I like this question because it forces me to look at reality and consider if I’m just being hard on myself and need to put my critic away or if there’s something I could be doing or a resource I could be using to my advantage that I’m not. It forces me to take an honest assessment of things and thus elucidates areas where perhaps I’m missing something.
Here’s an example: at one point in my career I was working with a manufacturer to address a process issue on the floor. We had taught the crews the skill, we were in the process of generating buy-in, and we were not seeing the results we wanted to see. We’d been working on this issue for what felt like forever, and I was starting to feel like nothing was ever going to improve.
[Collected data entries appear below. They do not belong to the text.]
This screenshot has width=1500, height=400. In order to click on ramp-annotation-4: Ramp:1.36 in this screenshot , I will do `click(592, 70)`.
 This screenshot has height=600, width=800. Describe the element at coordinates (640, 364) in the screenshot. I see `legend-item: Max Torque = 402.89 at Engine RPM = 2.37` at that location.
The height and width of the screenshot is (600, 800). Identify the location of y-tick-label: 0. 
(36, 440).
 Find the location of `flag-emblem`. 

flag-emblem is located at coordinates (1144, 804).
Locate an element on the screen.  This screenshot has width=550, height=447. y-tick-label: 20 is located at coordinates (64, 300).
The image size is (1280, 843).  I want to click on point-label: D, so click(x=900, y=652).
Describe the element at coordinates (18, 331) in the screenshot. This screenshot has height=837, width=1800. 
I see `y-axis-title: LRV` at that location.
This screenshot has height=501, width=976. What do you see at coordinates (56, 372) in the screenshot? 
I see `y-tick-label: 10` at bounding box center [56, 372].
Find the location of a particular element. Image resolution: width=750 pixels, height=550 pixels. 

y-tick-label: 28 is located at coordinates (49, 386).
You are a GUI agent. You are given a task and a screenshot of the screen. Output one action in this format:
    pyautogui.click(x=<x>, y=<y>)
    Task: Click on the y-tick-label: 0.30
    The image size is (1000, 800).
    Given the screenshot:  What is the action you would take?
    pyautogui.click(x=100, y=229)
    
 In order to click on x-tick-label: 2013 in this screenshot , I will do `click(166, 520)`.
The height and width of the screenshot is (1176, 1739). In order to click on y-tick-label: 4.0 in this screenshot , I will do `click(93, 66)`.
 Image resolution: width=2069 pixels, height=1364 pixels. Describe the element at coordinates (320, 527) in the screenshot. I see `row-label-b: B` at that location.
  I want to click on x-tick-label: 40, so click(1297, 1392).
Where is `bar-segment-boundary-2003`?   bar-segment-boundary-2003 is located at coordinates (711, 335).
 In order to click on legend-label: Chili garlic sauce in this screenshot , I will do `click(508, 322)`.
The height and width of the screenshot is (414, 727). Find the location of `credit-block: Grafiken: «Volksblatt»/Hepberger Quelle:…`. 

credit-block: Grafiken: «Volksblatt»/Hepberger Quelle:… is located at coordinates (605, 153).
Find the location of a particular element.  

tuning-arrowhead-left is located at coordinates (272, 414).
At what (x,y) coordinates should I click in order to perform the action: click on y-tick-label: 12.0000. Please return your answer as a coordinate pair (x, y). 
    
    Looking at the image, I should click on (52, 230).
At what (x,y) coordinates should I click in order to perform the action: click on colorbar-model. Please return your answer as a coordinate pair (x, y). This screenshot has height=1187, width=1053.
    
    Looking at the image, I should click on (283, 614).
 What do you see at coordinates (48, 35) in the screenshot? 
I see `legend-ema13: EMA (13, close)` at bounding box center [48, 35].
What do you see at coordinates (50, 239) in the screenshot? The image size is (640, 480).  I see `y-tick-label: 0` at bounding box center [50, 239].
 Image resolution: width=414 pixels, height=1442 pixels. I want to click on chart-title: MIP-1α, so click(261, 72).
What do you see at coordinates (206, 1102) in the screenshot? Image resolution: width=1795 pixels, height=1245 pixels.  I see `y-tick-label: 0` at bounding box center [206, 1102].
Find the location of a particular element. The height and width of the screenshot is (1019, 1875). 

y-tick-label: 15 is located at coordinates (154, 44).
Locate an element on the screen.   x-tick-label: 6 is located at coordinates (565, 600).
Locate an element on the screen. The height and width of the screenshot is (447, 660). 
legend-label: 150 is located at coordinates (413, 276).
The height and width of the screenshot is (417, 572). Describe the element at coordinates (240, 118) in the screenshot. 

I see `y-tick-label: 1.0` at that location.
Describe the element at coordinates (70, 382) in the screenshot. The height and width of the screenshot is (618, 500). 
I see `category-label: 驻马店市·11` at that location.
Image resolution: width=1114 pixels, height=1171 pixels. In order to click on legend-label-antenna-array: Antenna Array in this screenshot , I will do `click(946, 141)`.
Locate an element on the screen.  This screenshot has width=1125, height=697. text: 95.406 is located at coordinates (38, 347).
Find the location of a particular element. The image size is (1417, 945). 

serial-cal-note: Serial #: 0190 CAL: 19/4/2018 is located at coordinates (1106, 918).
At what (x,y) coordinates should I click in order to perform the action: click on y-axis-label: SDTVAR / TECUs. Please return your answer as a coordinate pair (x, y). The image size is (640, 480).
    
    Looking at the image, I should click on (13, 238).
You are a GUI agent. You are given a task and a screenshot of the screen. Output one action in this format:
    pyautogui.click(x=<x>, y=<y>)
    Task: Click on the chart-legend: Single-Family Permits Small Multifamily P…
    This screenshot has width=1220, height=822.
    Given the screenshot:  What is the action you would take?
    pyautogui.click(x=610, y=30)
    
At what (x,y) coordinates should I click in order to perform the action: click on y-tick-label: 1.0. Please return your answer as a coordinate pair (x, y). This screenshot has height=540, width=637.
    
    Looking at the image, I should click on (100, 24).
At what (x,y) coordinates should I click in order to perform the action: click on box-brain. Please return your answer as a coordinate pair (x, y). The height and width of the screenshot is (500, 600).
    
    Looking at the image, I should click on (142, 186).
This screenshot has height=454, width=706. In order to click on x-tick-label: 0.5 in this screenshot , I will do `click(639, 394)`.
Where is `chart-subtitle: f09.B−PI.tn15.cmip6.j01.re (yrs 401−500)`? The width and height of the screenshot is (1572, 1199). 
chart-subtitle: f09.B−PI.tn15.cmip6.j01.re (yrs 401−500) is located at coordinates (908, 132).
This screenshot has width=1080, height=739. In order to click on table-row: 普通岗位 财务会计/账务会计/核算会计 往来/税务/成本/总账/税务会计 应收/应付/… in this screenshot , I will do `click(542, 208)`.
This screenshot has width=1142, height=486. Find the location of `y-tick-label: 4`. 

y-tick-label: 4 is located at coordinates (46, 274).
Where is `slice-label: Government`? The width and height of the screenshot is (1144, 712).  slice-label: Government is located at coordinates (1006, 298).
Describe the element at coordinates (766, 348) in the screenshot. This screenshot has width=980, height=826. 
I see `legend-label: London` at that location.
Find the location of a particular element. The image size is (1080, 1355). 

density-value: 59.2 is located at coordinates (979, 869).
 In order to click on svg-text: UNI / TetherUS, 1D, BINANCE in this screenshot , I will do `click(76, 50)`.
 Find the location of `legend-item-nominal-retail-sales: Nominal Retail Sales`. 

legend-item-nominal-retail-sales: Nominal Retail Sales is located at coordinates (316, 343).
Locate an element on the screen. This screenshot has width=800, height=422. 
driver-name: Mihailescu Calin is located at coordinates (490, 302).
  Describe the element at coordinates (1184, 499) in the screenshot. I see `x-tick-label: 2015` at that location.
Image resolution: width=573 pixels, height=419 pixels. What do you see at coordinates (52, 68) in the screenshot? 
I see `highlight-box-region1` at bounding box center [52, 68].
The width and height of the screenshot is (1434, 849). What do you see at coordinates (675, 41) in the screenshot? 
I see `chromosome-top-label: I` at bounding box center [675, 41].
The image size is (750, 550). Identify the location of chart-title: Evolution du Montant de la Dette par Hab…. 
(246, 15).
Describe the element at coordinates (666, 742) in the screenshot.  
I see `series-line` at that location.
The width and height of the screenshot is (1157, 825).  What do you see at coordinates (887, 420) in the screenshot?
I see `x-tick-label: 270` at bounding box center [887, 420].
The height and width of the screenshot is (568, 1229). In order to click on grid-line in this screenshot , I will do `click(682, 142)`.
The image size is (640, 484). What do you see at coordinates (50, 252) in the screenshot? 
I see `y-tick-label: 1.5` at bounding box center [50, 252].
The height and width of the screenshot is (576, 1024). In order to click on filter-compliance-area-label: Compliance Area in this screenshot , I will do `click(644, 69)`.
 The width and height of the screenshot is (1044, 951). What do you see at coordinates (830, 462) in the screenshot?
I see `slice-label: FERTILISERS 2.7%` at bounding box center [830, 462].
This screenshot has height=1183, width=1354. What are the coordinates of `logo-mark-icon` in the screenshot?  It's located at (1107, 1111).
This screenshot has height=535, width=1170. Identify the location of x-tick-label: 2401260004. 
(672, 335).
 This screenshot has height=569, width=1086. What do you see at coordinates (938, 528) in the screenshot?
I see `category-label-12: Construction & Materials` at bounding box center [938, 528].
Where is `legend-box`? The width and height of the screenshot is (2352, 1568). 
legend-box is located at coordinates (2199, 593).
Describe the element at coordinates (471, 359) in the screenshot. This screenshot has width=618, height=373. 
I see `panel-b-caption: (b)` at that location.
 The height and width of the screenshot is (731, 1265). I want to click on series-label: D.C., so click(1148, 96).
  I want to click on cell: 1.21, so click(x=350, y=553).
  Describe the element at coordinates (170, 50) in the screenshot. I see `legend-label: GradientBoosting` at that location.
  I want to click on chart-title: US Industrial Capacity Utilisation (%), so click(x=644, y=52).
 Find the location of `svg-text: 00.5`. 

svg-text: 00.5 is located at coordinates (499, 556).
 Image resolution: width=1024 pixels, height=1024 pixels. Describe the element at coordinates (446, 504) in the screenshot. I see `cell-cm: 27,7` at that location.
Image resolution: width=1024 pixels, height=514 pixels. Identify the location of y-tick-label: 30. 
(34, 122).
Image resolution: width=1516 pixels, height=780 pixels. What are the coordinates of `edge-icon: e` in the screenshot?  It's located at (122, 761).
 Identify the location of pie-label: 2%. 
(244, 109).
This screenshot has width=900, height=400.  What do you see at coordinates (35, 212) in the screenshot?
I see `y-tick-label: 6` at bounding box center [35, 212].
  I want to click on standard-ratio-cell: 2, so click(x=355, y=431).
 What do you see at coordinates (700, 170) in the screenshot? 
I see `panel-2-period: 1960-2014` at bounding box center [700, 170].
The hard thing about life, and also the relief, is that we simply are not in control of that many things. I have the power to choose how I will respond to situations, but I don’t control other people’s decisions. And even if I work my hardest, I can’t make things change or improve any faster than the least willing participant is able to get on board.
Considering this at the time of that project caused me to ask myself this question: Am I doing the best I can with what I have? If I am, then I need to keep going and not give up. If I’m not, what do I need to adjust? Do I need to change how I approach my team? Do I need to bring in someone who currently isn’t involved? Have I gone out of scope on the project? Am I still focused on the goal?
As I said, this reflection always helps me get back to reality. It helps me understand where I still have room to grow and where I can help others grow if they’re willing. It encourages me and then I can turn around and encourage someone else in what they are doing, too.
Activity: Look back at the last time you felt discouraged in your work or a personal undertaking. Why did you feel that way? What was happening? How did you respond to that feeling? How did you address it in yourself, and what was the outcome?